To do: The answer must be an exact reproduction of the lines from the start of the records below through the line containing "Mr. Tan 2 : Hotter and Tanner! (65, 1904)", and nothing more.

The input:
--
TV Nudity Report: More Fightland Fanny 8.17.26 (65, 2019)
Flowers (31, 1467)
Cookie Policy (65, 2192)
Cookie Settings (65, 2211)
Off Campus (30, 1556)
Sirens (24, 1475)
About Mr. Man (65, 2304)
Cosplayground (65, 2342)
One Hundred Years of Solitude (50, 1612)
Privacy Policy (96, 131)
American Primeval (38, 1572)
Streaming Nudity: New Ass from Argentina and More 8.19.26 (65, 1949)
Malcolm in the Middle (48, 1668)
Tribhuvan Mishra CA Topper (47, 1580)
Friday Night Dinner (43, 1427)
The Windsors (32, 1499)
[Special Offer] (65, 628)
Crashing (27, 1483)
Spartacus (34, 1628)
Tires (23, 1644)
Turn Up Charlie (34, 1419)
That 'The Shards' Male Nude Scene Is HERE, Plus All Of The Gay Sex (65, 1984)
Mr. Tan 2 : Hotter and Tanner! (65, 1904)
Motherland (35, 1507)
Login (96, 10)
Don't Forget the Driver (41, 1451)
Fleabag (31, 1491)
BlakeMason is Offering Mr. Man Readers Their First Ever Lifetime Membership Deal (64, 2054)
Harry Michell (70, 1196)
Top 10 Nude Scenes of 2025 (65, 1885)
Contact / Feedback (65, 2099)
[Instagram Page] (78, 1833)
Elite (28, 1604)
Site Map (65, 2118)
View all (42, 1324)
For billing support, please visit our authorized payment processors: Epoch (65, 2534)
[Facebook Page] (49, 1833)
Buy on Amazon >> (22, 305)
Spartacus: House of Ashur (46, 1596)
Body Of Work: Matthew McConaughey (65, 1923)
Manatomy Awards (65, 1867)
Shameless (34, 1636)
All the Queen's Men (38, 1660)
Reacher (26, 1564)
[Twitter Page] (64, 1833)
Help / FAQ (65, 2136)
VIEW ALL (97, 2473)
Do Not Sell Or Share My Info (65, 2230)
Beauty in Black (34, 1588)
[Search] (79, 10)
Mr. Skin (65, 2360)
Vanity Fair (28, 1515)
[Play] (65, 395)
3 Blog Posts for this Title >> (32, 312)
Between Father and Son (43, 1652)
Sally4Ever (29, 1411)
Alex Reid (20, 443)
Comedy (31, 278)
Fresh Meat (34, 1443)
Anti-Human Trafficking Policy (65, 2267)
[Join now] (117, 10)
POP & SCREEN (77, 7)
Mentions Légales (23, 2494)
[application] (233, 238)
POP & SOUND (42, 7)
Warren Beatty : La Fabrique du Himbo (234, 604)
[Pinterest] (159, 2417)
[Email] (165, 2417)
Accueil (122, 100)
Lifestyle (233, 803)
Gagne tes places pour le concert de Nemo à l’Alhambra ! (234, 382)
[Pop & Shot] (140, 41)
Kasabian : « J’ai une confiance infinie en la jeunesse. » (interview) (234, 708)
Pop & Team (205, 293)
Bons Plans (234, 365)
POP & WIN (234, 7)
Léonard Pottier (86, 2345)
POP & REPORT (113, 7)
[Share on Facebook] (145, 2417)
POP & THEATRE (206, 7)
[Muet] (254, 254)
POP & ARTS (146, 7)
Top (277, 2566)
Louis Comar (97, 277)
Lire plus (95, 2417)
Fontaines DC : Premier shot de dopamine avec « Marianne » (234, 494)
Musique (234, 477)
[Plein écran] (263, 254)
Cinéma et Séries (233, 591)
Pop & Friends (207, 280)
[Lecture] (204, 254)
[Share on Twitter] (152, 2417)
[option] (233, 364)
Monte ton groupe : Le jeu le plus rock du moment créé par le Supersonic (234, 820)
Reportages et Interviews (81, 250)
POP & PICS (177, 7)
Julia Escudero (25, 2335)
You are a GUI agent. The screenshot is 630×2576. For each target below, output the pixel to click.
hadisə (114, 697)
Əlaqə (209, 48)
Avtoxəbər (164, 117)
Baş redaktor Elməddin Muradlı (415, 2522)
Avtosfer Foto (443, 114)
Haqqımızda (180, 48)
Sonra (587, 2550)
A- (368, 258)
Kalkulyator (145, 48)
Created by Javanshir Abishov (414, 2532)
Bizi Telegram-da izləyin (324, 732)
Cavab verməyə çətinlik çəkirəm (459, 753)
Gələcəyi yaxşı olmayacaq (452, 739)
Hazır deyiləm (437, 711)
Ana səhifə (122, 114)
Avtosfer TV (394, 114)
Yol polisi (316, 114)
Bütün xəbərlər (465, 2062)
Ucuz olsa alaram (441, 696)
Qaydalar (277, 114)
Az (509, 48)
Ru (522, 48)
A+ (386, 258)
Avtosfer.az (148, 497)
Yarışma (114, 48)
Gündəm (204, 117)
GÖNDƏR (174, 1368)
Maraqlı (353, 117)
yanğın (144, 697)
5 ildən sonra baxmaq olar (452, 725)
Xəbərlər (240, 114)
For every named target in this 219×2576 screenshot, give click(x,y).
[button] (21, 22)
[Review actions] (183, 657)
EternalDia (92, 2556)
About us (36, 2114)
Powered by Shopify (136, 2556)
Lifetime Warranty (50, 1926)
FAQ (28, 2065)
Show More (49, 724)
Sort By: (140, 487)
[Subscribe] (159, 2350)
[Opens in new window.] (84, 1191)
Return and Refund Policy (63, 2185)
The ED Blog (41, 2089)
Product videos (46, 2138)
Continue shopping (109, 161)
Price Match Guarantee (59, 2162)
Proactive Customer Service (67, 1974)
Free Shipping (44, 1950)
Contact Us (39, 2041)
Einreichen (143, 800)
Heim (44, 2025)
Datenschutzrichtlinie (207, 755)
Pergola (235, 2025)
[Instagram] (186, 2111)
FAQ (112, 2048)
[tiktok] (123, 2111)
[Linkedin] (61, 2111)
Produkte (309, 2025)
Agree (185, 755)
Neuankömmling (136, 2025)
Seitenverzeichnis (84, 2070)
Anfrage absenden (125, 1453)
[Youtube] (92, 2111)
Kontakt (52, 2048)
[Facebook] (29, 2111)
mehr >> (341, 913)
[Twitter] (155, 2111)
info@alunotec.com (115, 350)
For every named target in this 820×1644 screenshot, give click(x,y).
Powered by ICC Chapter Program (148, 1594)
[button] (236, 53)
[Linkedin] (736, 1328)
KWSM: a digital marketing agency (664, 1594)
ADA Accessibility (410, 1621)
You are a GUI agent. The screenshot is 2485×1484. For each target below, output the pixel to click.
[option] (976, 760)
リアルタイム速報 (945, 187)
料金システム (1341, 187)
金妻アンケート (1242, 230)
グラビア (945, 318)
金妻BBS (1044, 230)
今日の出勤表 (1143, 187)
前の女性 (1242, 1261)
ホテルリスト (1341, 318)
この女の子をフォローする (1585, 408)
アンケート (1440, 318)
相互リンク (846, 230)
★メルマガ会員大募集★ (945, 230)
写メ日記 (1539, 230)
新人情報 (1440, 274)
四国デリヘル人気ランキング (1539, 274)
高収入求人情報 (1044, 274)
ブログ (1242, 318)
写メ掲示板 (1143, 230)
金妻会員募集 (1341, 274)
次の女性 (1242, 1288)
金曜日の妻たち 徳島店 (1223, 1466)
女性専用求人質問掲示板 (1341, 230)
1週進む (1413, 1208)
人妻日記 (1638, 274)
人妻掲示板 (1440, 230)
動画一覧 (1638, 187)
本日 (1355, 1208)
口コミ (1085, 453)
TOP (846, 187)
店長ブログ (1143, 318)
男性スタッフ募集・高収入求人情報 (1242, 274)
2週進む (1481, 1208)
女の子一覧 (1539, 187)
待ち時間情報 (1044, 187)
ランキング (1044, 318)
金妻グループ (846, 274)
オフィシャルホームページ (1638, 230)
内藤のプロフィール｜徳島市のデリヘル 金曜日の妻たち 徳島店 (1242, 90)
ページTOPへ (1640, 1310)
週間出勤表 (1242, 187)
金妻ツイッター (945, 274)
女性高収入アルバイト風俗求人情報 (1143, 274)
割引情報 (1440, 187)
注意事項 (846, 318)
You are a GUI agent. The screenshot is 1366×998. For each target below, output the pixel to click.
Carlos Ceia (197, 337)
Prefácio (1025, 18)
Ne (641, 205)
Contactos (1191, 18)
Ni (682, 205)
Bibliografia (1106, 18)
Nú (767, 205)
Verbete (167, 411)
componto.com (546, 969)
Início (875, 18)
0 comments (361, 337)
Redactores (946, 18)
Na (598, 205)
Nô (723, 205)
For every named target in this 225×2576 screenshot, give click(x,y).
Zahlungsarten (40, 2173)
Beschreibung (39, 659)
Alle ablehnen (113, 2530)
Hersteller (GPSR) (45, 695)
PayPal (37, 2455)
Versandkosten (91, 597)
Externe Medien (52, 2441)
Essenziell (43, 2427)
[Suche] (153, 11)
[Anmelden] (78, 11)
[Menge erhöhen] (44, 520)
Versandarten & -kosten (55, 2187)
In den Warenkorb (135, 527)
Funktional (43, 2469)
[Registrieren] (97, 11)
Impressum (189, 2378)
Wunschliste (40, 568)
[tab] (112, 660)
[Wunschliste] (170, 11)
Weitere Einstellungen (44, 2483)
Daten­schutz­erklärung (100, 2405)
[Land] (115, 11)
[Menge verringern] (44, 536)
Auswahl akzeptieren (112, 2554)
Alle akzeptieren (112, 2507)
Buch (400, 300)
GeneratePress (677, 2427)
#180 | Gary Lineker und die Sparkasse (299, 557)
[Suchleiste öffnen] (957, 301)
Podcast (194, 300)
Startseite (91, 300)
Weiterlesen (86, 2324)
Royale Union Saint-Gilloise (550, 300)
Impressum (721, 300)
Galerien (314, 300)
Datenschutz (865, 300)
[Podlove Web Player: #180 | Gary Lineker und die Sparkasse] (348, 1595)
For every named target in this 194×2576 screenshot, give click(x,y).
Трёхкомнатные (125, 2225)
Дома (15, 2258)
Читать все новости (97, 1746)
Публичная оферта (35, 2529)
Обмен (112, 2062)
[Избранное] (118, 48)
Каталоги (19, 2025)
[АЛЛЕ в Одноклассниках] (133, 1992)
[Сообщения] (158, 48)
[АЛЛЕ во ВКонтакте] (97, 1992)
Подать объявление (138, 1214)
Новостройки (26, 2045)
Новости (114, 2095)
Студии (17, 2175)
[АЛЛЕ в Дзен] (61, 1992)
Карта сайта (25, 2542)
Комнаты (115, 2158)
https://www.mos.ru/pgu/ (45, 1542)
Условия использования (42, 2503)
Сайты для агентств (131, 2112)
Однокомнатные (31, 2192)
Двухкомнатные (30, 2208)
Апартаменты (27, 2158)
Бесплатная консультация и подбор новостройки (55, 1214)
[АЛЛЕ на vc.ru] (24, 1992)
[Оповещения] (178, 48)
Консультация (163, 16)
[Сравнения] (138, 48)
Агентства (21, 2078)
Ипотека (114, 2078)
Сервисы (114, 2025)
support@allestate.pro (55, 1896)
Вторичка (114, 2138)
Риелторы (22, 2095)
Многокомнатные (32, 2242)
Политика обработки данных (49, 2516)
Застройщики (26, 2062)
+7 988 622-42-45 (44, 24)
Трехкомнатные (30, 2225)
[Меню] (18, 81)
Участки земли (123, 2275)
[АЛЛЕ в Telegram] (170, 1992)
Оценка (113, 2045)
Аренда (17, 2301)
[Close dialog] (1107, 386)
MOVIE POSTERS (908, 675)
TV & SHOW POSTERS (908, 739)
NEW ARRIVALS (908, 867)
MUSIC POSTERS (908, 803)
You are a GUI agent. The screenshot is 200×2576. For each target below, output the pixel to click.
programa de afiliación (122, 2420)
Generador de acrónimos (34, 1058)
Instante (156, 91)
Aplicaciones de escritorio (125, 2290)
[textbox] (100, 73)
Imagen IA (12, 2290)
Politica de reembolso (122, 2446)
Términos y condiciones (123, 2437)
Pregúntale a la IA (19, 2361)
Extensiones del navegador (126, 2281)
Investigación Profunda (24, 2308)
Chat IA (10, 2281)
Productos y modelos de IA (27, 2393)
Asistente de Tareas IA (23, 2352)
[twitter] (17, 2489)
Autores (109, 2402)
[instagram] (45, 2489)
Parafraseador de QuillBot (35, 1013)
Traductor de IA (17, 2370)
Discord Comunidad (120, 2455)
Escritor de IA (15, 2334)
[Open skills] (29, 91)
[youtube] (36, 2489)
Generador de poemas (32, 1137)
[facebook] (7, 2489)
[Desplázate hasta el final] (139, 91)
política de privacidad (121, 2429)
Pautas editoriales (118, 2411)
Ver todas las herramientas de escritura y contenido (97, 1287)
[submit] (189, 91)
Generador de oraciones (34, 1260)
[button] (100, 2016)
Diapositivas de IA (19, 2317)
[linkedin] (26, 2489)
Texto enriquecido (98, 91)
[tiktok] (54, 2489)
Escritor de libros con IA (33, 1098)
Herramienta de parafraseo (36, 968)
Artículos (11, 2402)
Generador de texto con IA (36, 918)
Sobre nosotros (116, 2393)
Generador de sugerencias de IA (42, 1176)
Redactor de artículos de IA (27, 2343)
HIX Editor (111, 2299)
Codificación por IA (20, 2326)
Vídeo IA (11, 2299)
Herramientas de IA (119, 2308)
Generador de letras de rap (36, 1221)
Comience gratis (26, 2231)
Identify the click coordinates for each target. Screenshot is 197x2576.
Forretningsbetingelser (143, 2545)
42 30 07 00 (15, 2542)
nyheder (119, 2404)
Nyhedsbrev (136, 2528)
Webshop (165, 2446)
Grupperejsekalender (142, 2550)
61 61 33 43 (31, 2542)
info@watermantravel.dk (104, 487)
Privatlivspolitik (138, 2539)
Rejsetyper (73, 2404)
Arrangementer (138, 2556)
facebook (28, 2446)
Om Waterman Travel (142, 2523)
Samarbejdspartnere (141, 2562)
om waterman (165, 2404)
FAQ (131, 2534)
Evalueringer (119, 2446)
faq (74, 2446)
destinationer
--
Exercise solution:
TV Nudity Report: More Fightland Fanny 8.17.26 (65, 2019)
Flowers (31, 1467)
Cookie Policy (65, 2192)
Cookie Settings (65, 2211)
Off Campus (30, 1556)
Sirens (24, 1475)
About Mr. Man (65, 2304)
Cosplayground (65, 2342)
One Hundred Years of Solitude (50, 1612)
Privacy Policy (96, 131)
American Primeval (38, 1572)
Streaming Nudity: New Ass from Argentina and More 8.19.26 (65, 1949)
Malcolm in the Middle (48, 1668)
Tribhuvan Mishra CA Topper (47, 1580)
Friday Night Dinner (43, 1427)
The Windsors (32, 1499)
[Special Offer] (65, 628)
Crashing (27, 1483)
Spartacus (34, 1628)
Tires (23, 1644)
Turn Up Charlie (34, 1419)
That 'The Shards' Male Nude Scene Is HERE, Plus All Of The Gay Sex (65, 1984)
Mr. Tan 2 : Hotter and Tanner! (65, 1904)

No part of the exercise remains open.